Write out the records that follow exactly. Do not include pictures.

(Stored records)
┌────────
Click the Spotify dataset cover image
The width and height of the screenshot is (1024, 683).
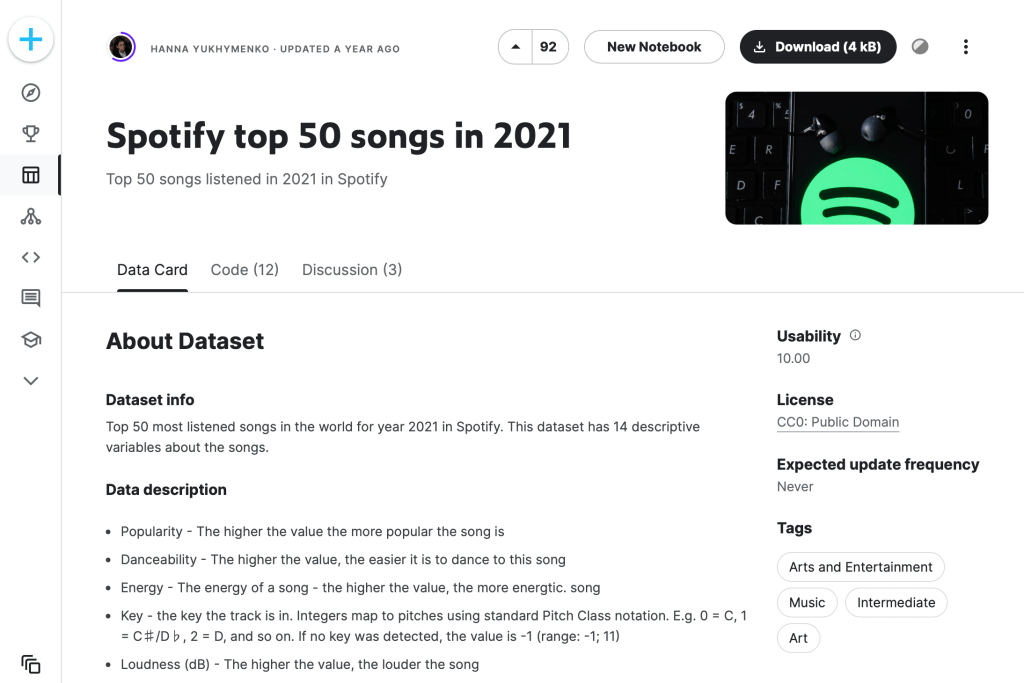(x=856, y=158)
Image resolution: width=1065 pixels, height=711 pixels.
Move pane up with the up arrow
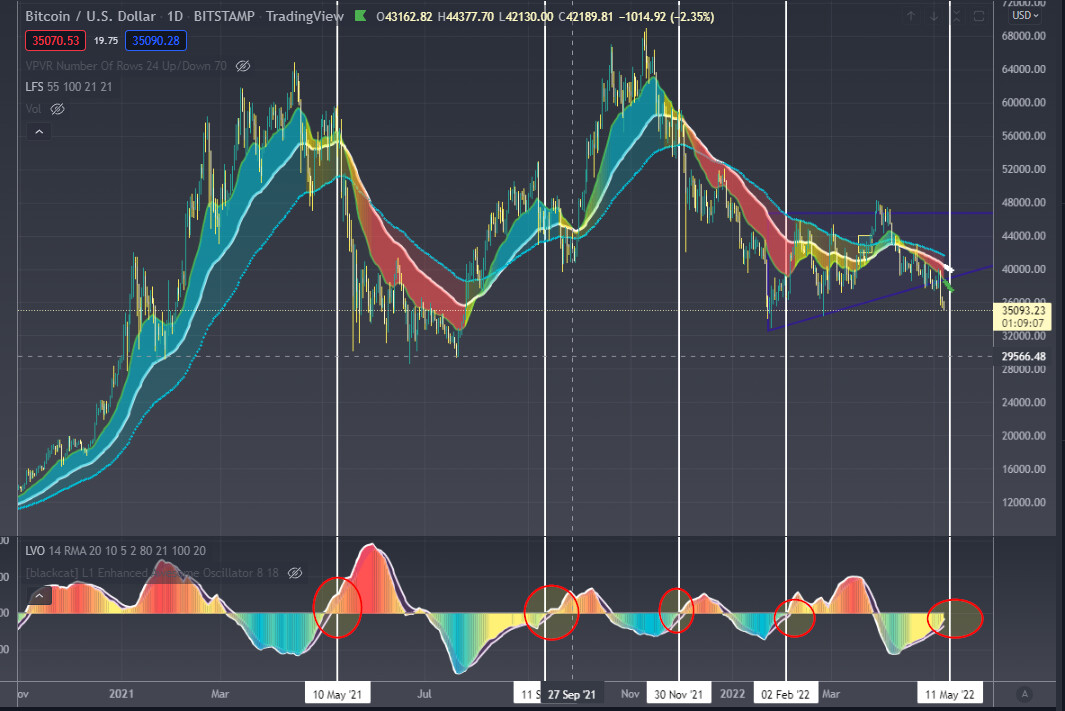click(910, 17)
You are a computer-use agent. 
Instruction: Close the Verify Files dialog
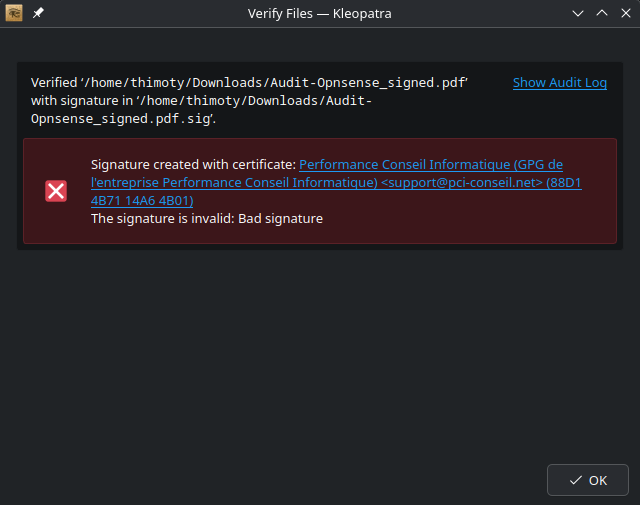[x=625, y=13]
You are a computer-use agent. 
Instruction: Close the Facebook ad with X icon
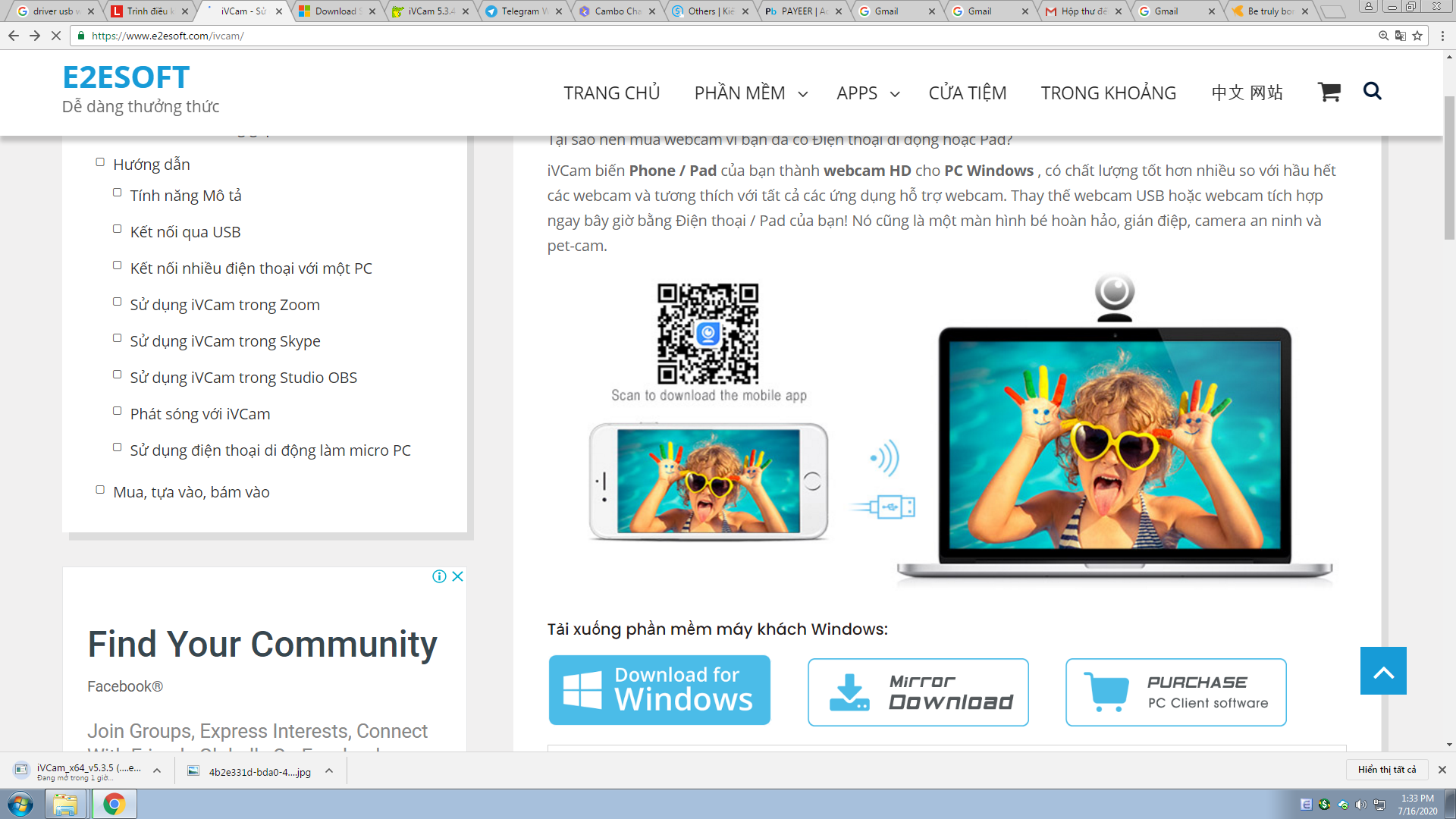coord(458,576)
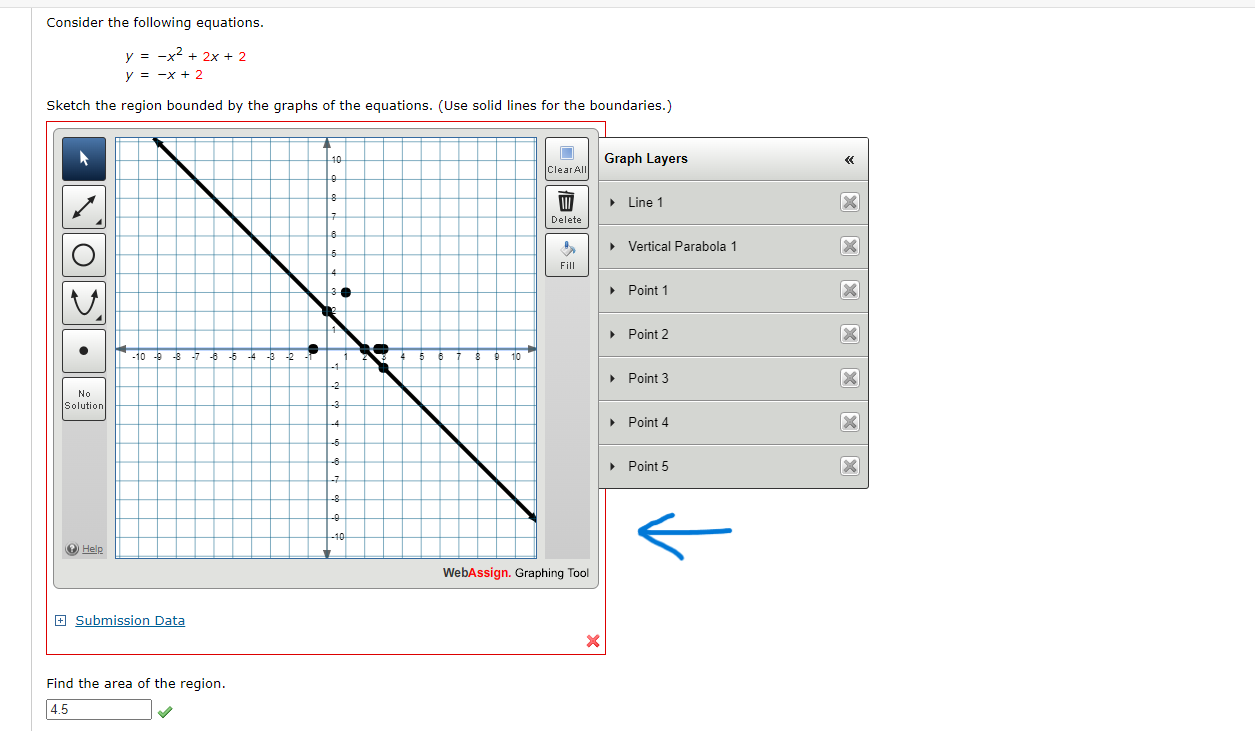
└────────
### Answer space
Click the Spotify dataset cover image
The width and height of the screenshot is (1024, 683).
(x=856, y=158)
Image resolution: width=1065 pixels, height=711 pixels.
Move pane up with the up arrow
click(910, 17)
You are a computer-use agent. 
Instruction: Close the Verify Files dialog
[x=625, y=13]
You are a computer-use agent. 
Instruction: Close the Facebook ad with X icon
coord(458,576)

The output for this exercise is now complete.